Your output should be the exact lines from the start of the data through the line containing "You are a computer-use agent. 581x335 pixels.", with no pictures.

---- Listed records

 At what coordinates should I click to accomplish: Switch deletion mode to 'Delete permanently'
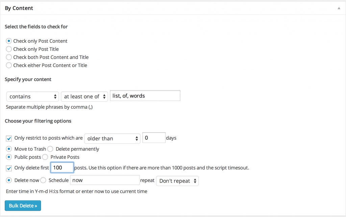pos(50,149)
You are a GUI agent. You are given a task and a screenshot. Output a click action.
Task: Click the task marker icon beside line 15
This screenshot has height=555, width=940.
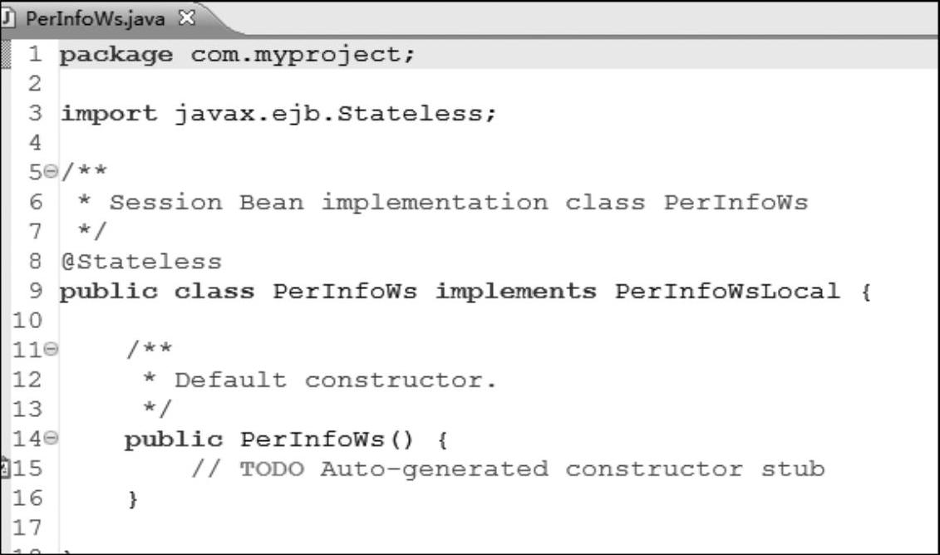click(5, 468)
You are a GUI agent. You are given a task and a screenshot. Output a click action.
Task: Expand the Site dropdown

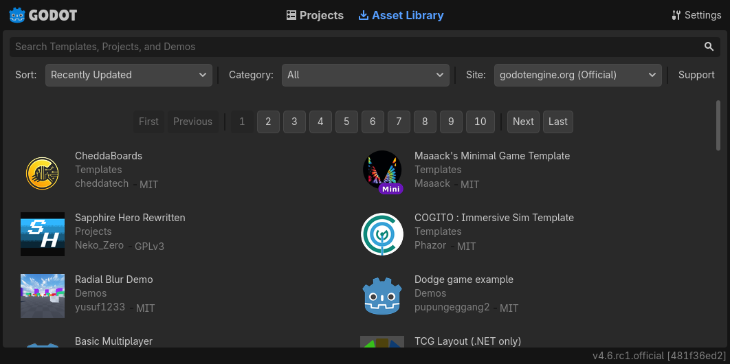point(577,75)
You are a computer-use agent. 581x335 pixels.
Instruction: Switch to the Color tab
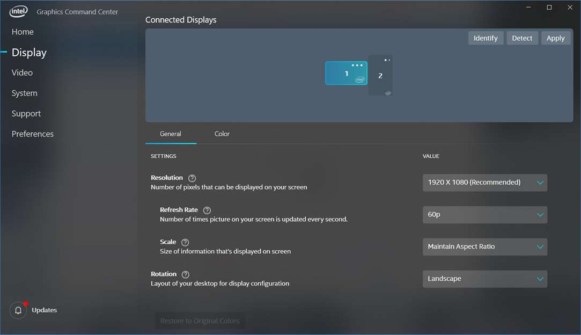(x=222, y=134)
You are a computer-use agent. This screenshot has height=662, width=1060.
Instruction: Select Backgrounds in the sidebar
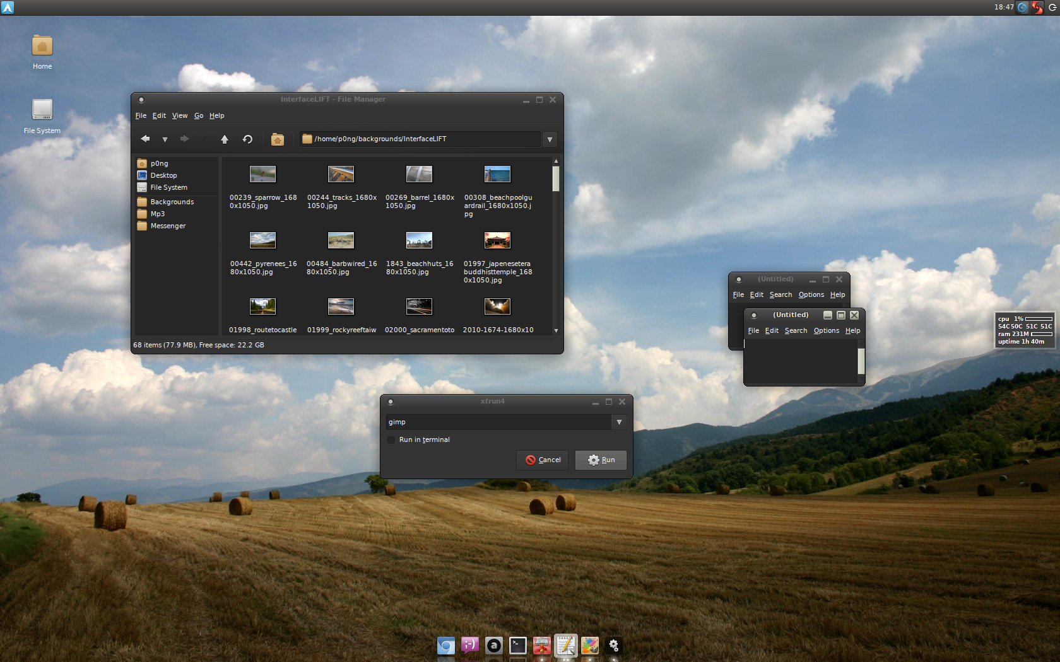(x=172, y=202)
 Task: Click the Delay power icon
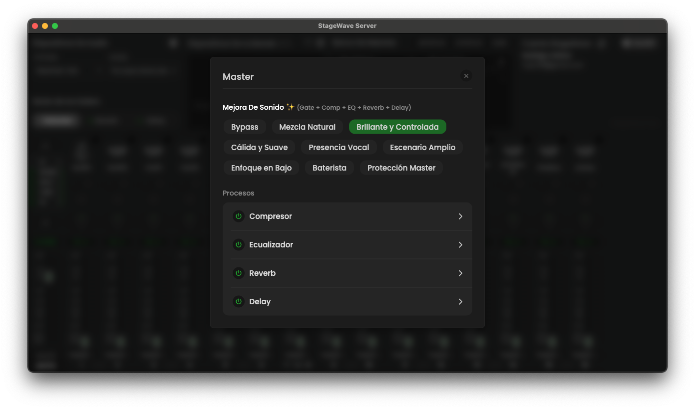[x=239, y=301]
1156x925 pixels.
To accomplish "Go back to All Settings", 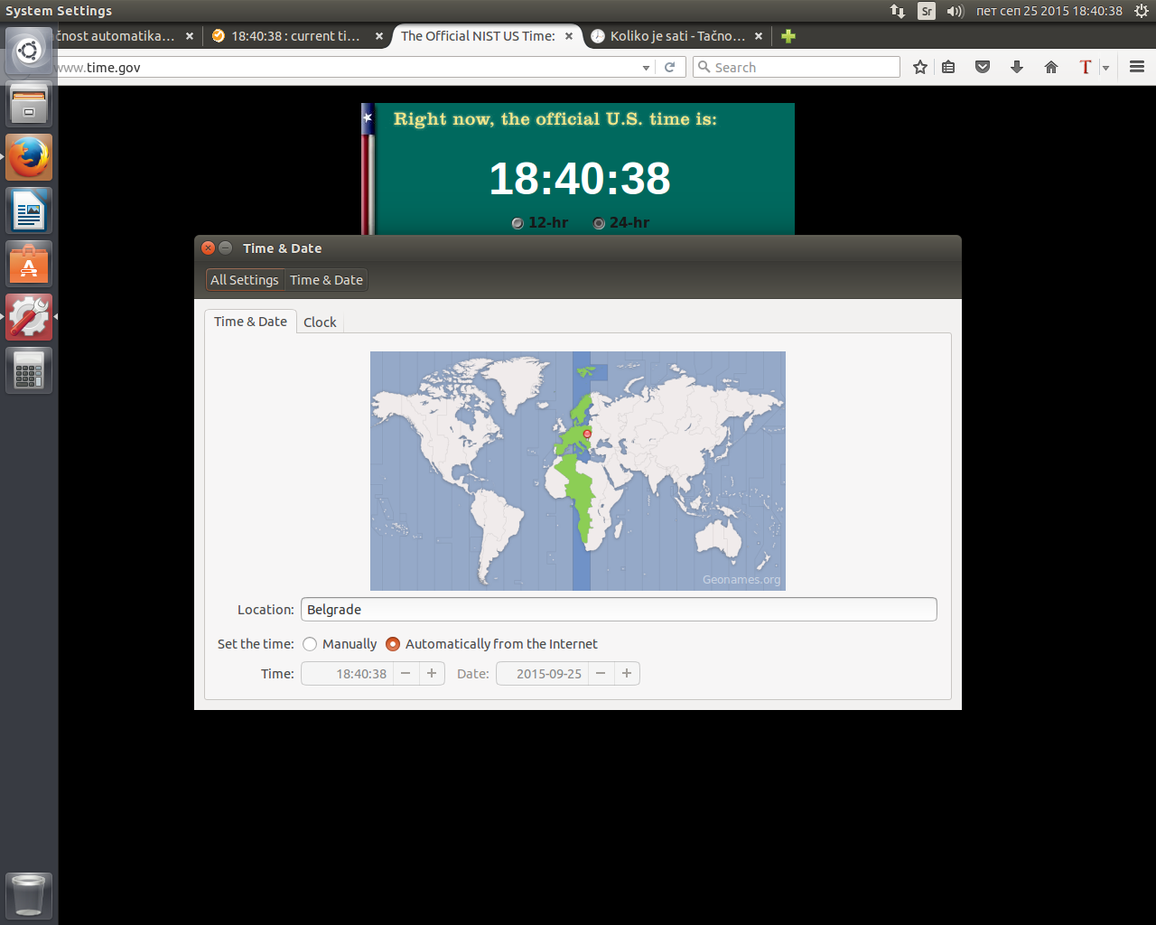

--------

### Reply
 At what coordinates should I click to accomplish: Switch deletion mode to 'Delete permanently'
pos(50,149)
You are a GUI agent. You are given a task and a screenshot. Output a click action.
Task: Click the task marker icon beside line 15
This screenshot has height=555, width=940.
click(5, 468)
You are a GUI agent. You are given a task and a screenshot. Output a click action.
Task: Expand the Site dropdown

point(577,75)
You are a computer-use agent. 581x335 pixels.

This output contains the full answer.